__Work required__
Please repeat exactly the lines from the one containing "You are a GUI" through the last line of the records below, leaving out any pictures.
** Materials provided follows **
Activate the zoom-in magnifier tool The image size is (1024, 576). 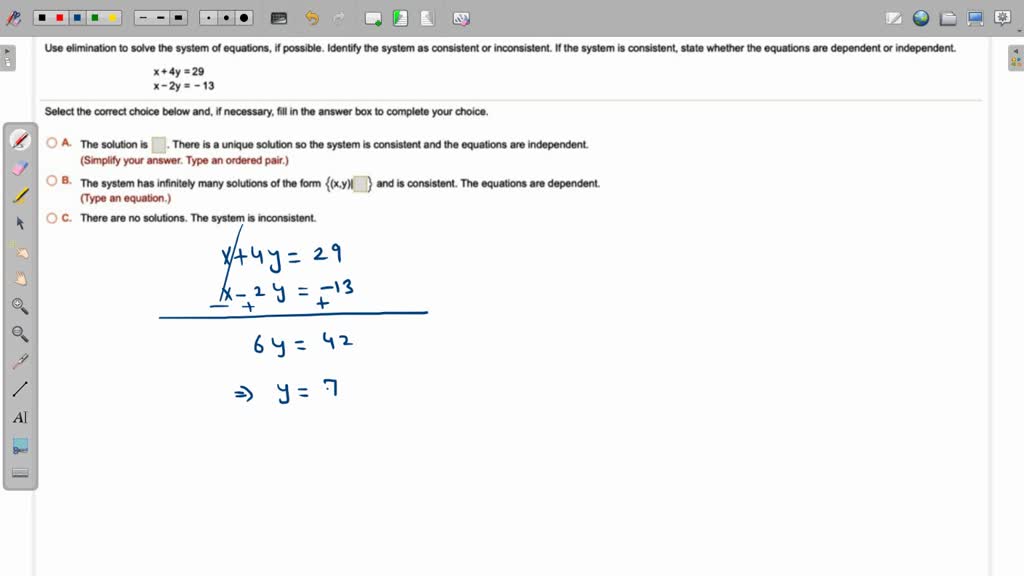click(x=20, y=307)
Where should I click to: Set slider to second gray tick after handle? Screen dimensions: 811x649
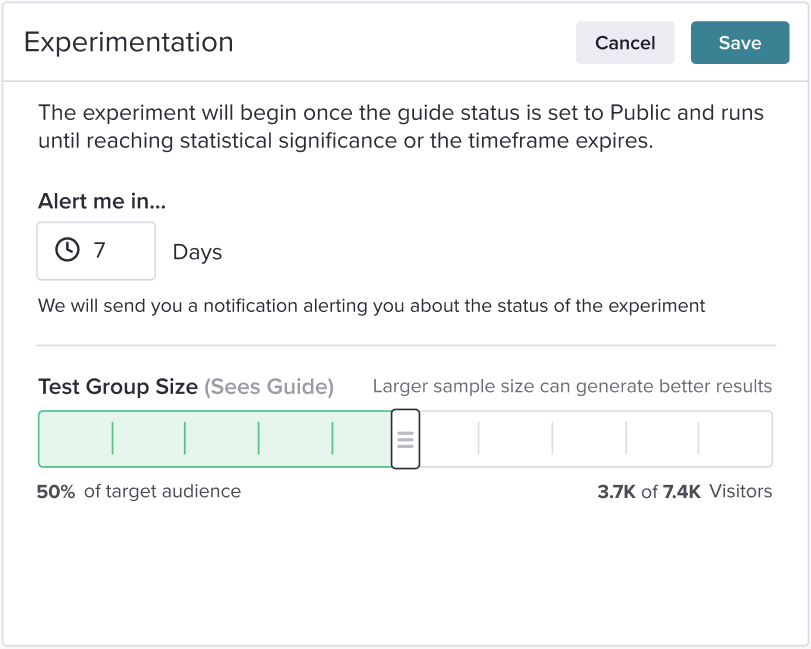pos(552,439)
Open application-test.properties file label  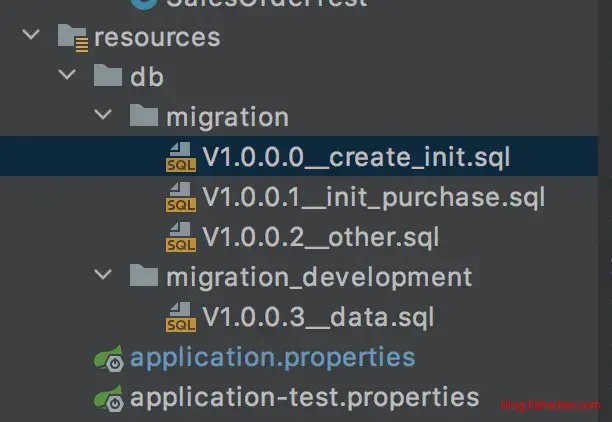pos(304,397)
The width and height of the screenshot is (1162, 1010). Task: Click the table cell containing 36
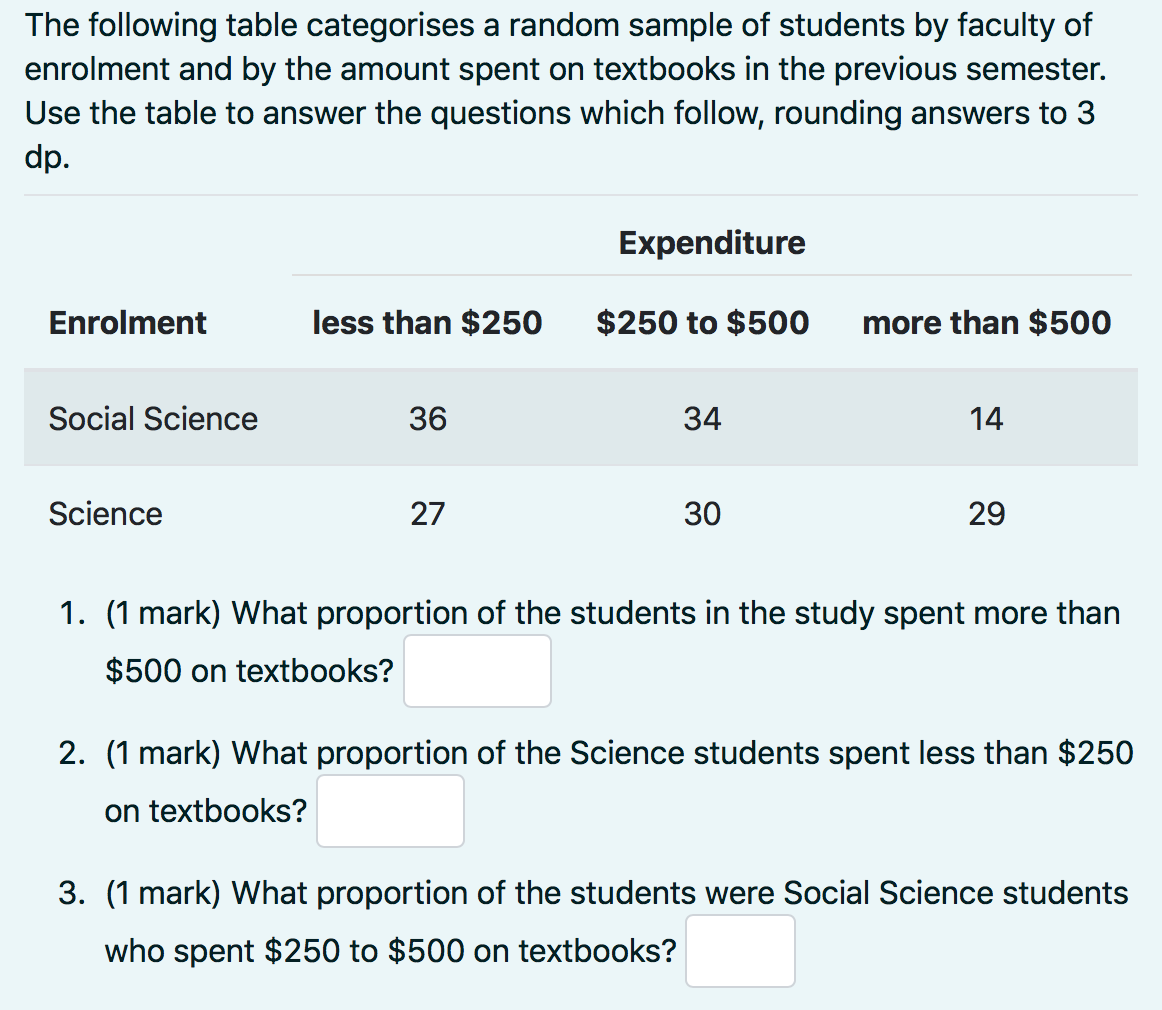tap(427, 418)
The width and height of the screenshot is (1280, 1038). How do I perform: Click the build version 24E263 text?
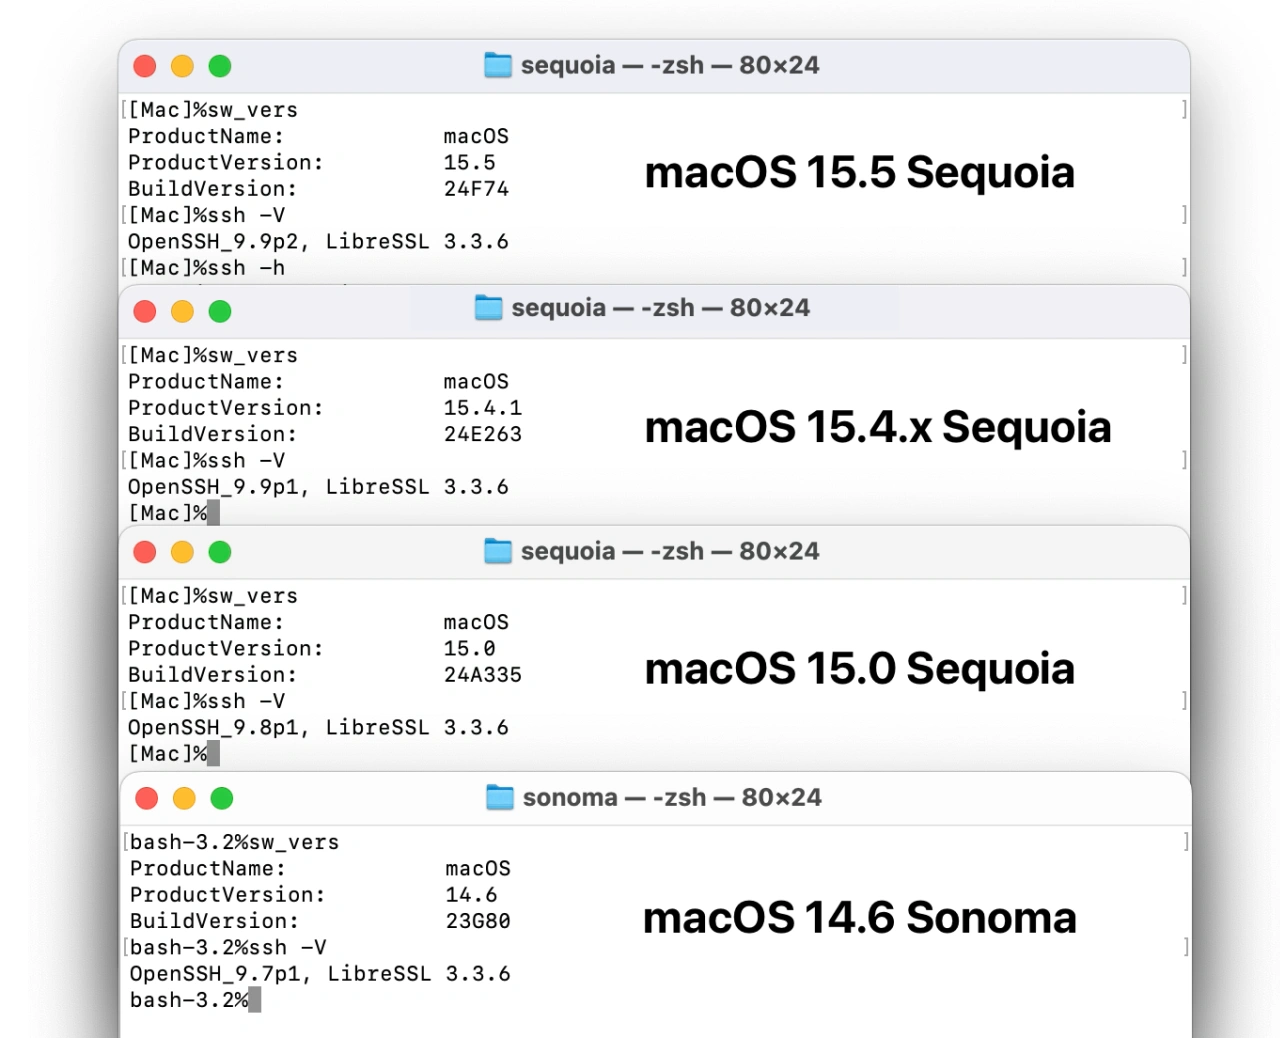point(482,434)
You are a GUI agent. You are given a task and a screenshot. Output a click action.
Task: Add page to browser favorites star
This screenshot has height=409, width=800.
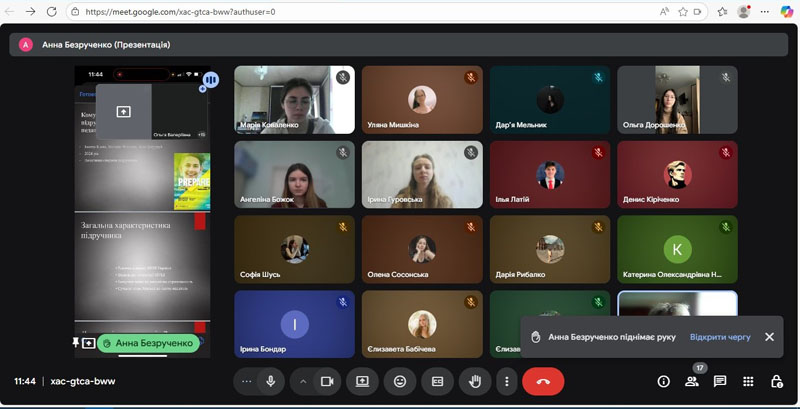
** End of Materials provided **
__The answer__
You are a GUI agent. You are given a task and a screenshot. Output a click action.
Task: Add page to browser favorites star
This screenshot has height=409, width=800.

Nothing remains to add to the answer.